Later this month, Blair joins University of Western Ontario President Amit Chakma and dozens of international leaders in a landmark visit to the Asian University for Women (AUW) in Bangladesh for a three-day symposium entitled “Imagining Another Future for Asia.” Blair and Sheikh Hasina, Prime Minister of Bangladesh, serve as co-chairs for the event.
Many of the discussions will centre on expanding opportunities for these young women. And perhaps there is no better Western world evangelist for that cause than Blair.

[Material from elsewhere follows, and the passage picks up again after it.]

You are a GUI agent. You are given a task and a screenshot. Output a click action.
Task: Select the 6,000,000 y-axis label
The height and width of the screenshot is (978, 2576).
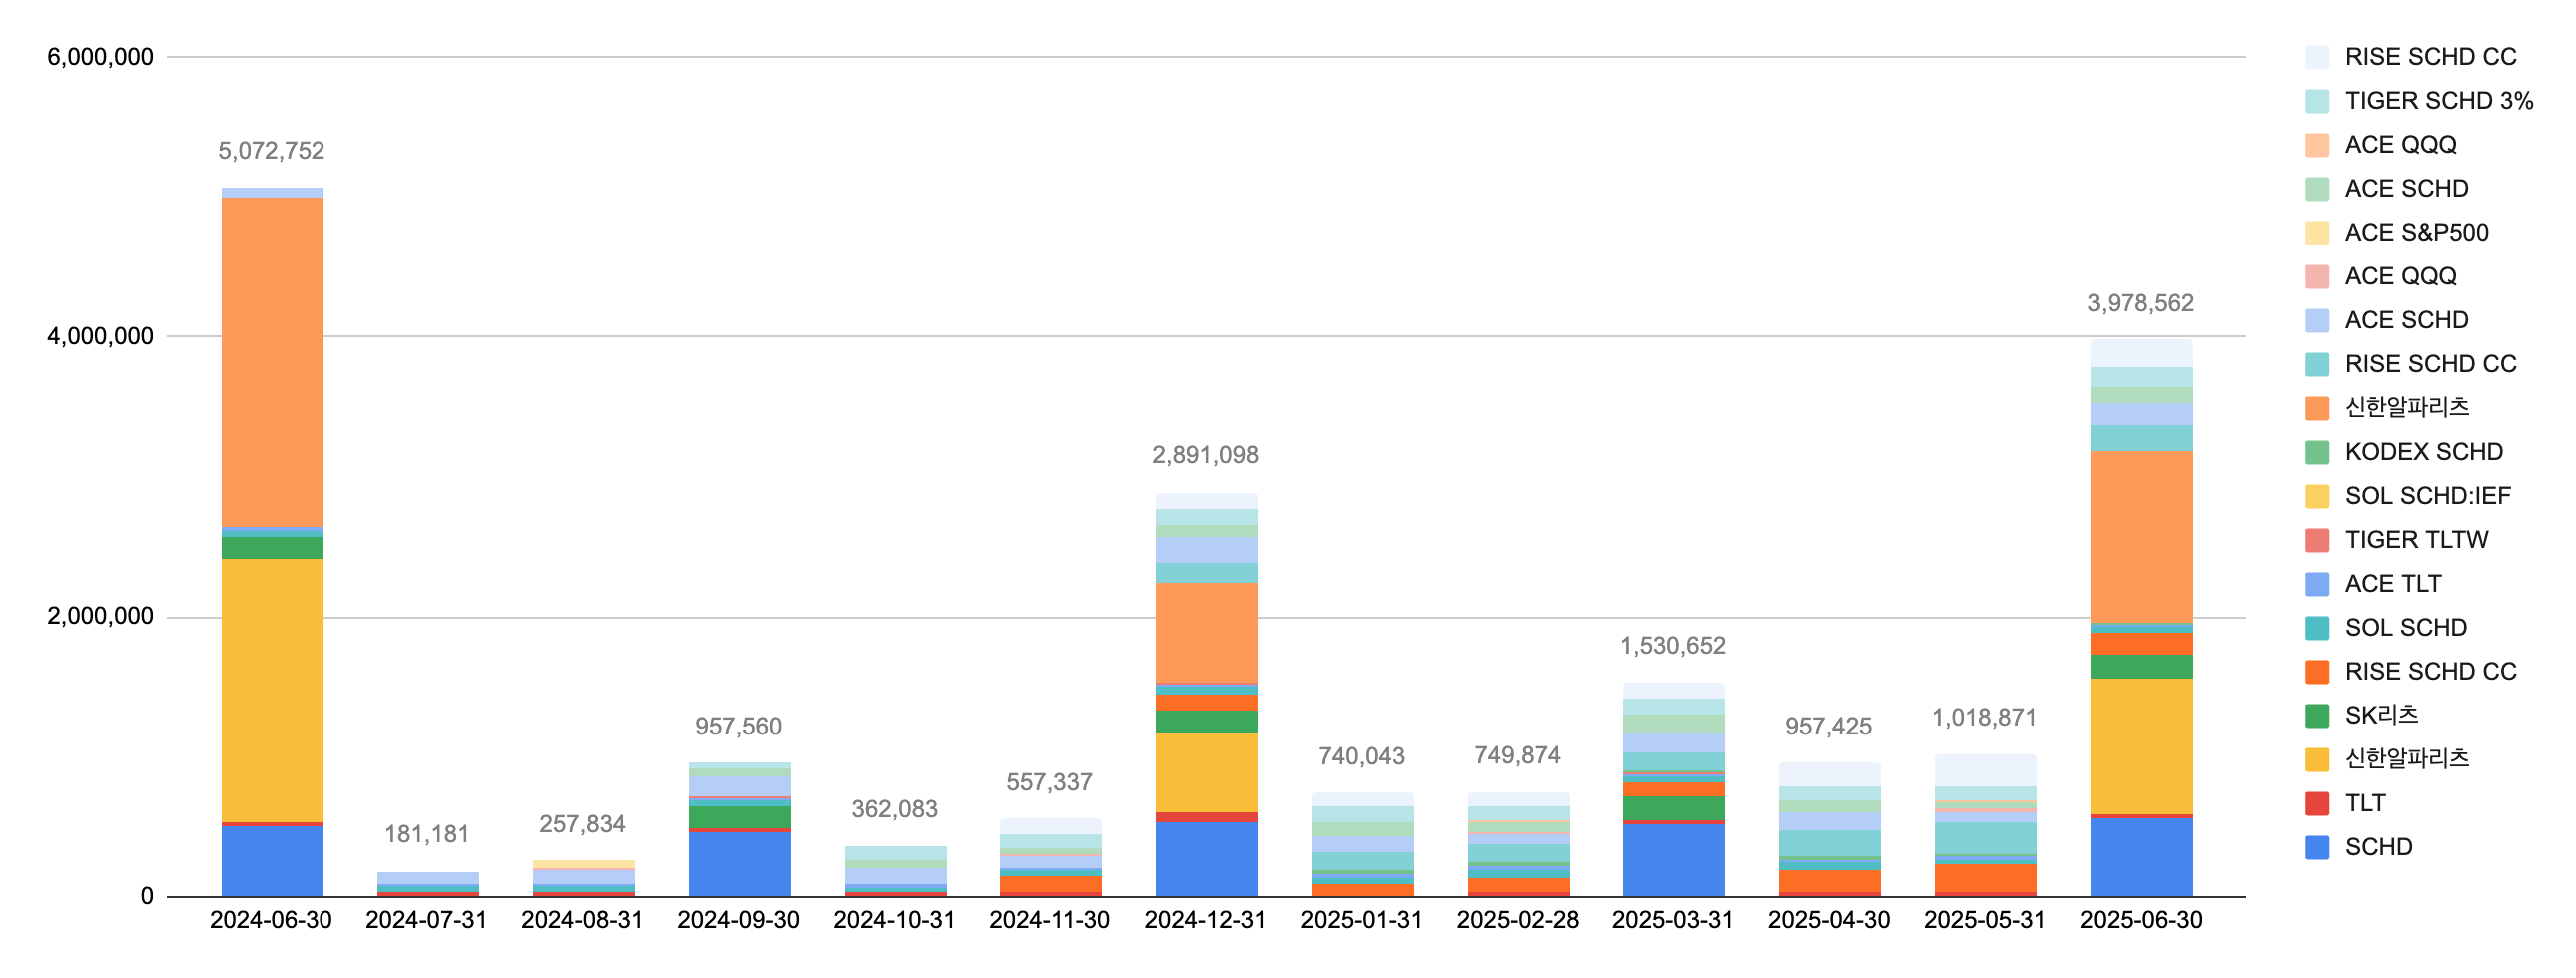click(x=100, y=57)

She has parlayed her extensive travels in the region into a platform for women’s rights globally. At AUW, she established the Cherie Blair Fellowships in 2009 given to students who demonstrate extraordinary leadership traits. Each fellowship covers educational and living costs, including one year at the pre-collegiate Access Academy and five years at the university.
“The individual stories are so compelling. You go to Asia it is two different places,” she says. “There are incredible success stories for women and yet they are the exception. … You have the potential for women to achieve everything, but a culture that doesn’t let them develop how they should.”Blair traveled with her husband to Afghanistan soon after the Taliban was removed. There, she met with countless girls, each with compelling stories and cut off from even the basic educational opportunities. “I met these girls who are so hungry for knowledge,” she says. In order to help, she tried to get scholarships for many of them in London, U.K. But there were challenges.
“The problem is this: You take the girls out of this environment; they never return. You can’t blame them for that,” Blair stresses. “But we need to see in this region that women’s education is taken seriously. They were very keen that you don’t take anyone out of the region who has any talent.”
Many parents in the region don’t want their girls going to a Western university, exposing them to a wildly different universe. AUW provides an alternative.
“It’s sort of a good staging post, if you will, to allow the girls to develop in an environment not so different from where they come from,” Blair says. “Except that it is challenging in a way they are not used to.”
Blair subscribes to a sort-of big picture ‘trickle down’ theory with regard to internationalization and education. You educate key people from a community, “its stars,” and then these people, in turn, return to their communities and give back. Not so much creating a ‘brain drain’ as a ‘brain reservoir.’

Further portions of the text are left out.